相続や後継者不足などの理由から、農地の活用を検討する方が増えてきています。しかし、売却・賃貸・転用といった選択を誤ると、税負担や維持費が増えるリスクがあるため慎重に判断しなくてはいけません。

適切な農地活用は、地域貢献だけでなく安定した収入の確保につながります。農地の性質と法的な制約を正しく理解するために、農地の基本的な知識や活用アイデアを紹介します。

 

農地活用するときの基本的な考え方

農地を活用するには現状を正しく把握し、目的に合った方法を選ぶことが基本です。
まず、農地を活用する前に知っておくべき基礎的な情報について、分かりやすく解説します。

農地とは?

農地法における「農地」の定義は、単なる地目上の分類ではなく、「耕作の目的に供されている土地」かどうかで決まります。

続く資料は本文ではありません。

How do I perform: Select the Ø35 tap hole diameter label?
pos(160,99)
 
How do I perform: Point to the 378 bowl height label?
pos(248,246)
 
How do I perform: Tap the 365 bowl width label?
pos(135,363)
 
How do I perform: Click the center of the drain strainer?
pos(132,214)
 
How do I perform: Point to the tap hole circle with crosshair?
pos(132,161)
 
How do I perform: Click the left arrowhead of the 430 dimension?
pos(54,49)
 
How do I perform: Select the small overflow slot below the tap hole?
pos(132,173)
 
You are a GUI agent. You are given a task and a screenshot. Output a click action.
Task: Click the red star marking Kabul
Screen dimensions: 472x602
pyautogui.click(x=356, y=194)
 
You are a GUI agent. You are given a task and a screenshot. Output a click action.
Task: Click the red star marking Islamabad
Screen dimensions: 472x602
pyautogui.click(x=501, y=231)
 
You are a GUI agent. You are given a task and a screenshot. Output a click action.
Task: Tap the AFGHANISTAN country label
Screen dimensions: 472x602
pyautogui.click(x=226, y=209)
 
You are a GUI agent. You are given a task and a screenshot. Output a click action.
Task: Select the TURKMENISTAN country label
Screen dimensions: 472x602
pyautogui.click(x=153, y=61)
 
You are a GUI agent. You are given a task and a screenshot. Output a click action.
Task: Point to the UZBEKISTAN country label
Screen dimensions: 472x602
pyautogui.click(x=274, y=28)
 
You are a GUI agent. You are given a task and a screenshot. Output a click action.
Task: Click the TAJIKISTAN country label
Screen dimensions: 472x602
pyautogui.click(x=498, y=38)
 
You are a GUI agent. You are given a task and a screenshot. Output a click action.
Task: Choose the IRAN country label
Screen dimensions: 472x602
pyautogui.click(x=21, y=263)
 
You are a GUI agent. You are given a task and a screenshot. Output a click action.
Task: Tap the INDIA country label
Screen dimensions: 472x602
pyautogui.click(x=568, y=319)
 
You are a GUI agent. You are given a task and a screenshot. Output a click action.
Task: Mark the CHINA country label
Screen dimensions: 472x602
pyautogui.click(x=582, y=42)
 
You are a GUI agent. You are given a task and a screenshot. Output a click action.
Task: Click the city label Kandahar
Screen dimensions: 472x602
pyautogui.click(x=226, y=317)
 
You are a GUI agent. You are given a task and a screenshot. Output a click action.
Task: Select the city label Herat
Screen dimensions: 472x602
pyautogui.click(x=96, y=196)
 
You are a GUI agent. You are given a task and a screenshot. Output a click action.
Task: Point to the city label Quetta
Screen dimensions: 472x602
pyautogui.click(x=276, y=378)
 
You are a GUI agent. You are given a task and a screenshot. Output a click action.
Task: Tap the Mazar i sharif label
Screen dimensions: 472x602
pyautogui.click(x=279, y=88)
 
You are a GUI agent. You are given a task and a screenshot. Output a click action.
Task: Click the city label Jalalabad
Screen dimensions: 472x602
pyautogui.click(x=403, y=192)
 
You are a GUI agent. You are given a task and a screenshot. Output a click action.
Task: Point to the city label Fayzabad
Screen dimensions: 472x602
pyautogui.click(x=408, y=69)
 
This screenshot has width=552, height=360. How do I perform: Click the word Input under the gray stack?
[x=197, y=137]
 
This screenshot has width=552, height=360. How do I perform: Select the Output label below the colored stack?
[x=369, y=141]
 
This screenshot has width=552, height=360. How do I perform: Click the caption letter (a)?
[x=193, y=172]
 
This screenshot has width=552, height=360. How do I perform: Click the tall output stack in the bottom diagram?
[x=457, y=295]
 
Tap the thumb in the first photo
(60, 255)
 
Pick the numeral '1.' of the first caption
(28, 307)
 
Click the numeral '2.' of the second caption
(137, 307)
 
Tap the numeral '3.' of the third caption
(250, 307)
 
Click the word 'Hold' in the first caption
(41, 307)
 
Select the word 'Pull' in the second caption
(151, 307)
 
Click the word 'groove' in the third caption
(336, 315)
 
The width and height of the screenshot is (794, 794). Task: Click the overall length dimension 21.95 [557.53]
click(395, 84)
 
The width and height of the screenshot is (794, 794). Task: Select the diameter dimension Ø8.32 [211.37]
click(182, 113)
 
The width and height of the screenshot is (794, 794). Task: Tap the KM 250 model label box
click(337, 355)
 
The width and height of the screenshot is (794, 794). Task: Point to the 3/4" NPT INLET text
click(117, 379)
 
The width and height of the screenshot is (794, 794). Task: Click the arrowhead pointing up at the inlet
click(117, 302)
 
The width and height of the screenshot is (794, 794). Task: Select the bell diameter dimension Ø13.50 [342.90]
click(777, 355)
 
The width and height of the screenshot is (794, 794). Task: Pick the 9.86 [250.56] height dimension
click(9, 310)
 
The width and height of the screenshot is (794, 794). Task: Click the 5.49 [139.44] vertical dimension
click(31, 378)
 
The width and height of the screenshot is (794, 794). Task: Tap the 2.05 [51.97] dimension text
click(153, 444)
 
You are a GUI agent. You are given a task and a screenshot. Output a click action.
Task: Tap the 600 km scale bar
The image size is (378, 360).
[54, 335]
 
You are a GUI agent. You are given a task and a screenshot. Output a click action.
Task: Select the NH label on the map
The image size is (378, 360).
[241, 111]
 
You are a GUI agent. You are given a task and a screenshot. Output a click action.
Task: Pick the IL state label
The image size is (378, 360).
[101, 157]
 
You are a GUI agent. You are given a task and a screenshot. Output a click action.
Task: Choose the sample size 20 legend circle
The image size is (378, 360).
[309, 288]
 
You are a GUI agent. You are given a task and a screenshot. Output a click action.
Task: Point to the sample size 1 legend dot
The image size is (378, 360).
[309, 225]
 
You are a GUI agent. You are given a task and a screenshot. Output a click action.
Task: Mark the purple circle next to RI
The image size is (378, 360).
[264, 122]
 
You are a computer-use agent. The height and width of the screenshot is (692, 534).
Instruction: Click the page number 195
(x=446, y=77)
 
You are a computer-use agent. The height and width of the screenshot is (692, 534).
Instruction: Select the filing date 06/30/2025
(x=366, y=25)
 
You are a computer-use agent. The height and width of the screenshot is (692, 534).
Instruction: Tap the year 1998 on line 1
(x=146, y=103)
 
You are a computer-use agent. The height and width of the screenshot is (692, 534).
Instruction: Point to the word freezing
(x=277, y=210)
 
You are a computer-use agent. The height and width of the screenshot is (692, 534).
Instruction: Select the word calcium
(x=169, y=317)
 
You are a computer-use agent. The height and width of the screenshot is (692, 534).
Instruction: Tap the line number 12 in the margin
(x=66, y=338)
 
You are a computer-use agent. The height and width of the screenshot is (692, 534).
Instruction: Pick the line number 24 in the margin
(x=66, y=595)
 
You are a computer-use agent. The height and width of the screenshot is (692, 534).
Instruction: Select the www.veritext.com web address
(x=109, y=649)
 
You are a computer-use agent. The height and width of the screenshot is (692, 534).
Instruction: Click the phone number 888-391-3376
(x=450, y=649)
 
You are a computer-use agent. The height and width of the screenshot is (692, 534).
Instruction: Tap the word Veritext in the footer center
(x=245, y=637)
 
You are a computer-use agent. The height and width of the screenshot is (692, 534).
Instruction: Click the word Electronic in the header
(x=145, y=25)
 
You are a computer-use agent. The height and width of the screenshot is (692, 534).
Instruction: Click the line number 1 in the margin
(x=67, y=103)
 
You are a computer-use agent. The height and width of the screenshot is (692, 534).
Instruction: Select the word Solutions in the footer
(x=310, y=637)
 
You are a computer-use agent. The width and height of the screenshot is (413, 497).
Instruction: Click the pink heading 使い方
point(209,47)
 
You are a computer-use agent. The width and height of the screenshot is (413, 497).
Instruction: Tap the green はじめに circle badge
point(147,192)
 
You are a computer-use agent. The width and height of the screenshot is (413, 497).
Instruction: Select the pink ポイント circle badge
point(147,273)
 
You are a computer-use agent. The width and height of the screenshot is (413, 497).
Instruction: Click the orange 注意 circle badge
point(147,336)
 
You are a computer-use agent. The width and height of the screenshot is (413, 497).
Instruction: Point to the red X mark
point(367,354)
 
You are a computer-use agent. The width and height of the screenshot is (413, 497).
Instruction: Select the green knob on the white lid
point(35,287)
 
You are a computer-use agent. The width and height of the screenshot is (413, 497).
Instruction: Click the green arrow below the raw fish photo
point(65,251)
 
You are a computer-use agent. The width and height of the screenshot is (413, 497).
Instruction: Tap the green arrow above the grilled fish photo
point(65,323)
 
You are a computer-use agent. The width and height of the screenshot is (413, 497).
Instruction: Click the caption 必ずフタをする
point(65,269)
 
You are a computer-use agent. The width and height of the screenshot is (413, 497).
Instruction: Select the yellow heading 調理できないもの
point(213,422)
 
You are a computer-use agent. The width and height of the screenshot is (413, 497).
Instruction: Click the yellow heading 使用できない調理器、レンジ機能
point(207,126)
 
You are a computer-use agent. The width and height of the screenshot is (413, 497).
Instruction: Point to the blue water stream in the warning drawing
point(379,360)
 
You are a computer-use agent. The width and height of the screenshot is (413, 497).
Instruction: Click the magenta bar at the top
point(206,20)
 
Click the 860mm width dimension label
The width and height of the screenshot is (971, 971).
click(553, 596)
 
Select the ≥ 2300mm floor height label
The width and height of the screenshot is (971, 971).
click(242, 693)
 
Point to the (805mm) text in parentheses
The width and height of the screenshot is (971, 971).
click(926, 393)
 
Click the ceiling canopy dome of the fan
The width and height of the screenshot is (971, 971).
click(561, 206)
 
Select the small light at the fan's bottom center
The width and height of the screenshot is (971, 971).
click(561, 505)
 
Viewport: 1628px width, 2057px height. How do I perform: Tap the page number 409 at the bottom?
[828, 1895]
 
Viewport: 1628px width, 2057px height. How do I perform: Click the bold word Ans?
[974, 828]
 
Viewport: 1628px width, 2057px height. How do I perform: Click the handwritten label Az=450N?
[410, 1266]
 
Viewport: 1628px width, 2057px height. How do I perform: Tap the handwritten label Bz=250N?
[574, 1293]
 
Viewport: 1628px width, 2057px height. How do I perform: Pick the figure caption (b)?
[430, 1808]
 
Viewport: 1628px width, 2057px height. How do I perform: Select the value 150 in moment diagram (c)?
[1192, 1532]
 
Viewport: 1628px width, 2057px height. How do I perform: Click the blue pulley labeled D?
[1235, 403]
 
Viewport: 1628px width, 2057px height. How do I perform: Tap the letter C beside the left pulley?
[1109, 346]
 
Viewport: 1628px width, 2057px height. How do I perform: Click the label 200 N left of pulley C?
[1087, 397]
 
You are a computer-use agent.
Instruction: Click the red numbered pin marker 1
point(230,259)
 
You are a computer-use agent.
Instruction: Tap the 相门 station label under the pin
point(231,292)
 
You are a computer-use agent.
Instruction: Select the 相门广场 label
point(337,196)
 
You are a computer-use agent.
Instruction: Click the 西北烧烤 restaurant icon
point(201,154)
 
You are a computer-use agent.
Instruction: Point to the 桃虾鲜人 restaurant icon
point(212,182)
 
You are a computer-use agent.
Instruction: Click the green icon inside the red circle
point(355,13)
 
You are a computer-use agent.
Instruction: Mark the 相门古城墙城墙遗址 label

耕作とは、人が労力や資本を投じて、整地や種まき、灌漑(人工的に水をひいて農作物を育てる方法)、除草といった適切な管理を行って作物を育てることです。そのため、土地を耕して野菜や穀物を栽培する土地だけでなく、果樹園やはす池なども、人の手で管理されていれば農地として扱われます。

重要なのは、登記簿上の「田」や「畑」という記載よりも、「現況(実際の利用状況)」と「継続的な耕作の意思」が優先される点です。所有している土地が農地に該当するか判断に迷ったときは、管轄の市区町村にある農業委員会へ相談するとよいでしょう。

参考:国税庁|土地の地目の判定-農地

農地の種類

農地は主に4つの種類に区分されています。以下は、区分の特徴を分かりやすくまとめたものです。

【農地区分】

  •  甲種農地:市街化調整区域内にあり、農業公共投資が行われるなど特に営農条件が良好な農地
  •  第一種農地:10ha以上の集団農地、農業公共投資の対象、優良農地
  •  第二種農地:生産力が低く市街化する可能性がある農地
  •  第三種農地:都市的整備がされた区域内の農地、市街地内の農地

甲種農地と第一種農地は、農地としての生産性が高く公共投資もされていることから、原則として農地転用は認められていません。農地の区分は優良な農地を保護し、食料の供給を支えるという観点からも重要な制度です。

農地を活用する前に確認すべき項目

農地を農地以外の用途で活用する場合は、事前の現状把握が重要です。

まずは、自分の土地がどのような状況にあるか、以下のポイントを確認してみましょう。

  • 所有する農地が転用可能な区分か
  • 土地の地目と都市計画区域の該当状況
  • 転用後の具体的な活用方法(住宅、駐車場、資材置き場など)
  • 土地の面積・形状・接道状況

最も重要なのが、所有する農地が法的に転用できる場所かという点です。中には、「農用地区域内」として、長期間にわたって農業利用を維持・確保することを目的とした区域も存在します。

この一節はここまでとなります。